Task to complete:
Where the line with "[Link to the home page] (864, 48)" appears in the records below, start there and transcribe each line exactly through the last.
- - -
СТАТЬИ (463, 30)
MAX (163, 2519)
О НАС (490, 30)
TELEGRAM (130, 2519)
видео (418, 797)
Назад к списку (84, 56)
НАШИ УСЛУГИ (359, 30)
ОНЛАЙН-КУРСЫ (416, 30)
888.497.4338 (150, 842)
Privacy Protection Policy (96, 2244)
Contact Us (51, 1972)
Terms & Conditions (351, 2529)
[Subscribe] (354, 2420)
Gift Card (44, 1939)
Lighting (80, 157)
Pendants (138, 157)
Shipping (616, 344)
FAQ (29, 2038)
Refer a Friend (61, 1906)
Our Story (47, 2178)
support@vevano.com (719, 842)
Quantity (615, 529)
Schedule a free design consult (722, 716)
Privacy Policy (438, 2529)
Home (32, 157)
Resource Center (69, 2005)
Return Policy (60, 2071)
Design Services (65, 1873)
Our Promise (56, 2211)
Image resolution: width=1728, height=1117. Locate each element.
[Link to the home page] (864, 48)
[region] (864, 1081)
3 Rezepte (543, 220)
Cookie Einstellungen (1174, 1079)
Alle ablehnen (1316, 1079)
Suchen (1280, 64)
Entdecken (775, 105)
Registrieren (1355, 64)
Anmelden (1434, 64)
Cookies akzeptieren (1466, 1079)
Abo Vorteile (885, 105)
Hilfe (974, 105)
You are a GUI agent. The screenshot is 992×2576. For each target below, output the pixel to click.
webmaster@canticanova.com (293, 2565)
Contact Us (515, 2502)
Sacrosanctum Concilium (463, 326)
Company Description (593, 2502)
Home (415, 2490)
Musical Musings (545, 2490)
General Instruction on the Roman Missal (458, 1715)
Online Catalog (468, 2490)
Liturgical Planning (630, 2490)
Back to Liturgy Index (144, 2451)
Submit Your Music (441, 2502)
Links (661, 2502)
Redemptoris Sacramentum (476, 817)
- - -
Solution for this exercise:
[Link to the home page] (864, 48)
[region] (864, 1081)
3 Rezepte (543, 220)
Cookie Einstellungen (1174, 1079)
Alle ablehnen (1316, 1079)
Suchen (1280, 64)
Entdecken (775, 105)
Registrieren (1355, 64)
Anmelden (1434, 64)
Cookies akzeptieren (1466, 1079)
Abo Vorteile (885, 105)
Hilfe (974, 105)
You are a GUI agent. The screenshot is 992×2576. For each target below, output the pixel to click.
webmaster@canticanova.com (293, 2565)
Contact Us (515, 2502)
Sacrosanctum Concilium (463, 326)
Company Description (593, 2502)
Home (415, 2490)
Musical Musings (545, 2490)
General Instruction on the Roman Missal (458, 1715)
Online Catalog (468, 2490)
Liturgical Planning (630, 2490)
Back to Liturgy Index (144, 2451)
Submit Your Music (441, 2502)
Links (661, 2502)
Redemptoris Sacramentum (476, 817)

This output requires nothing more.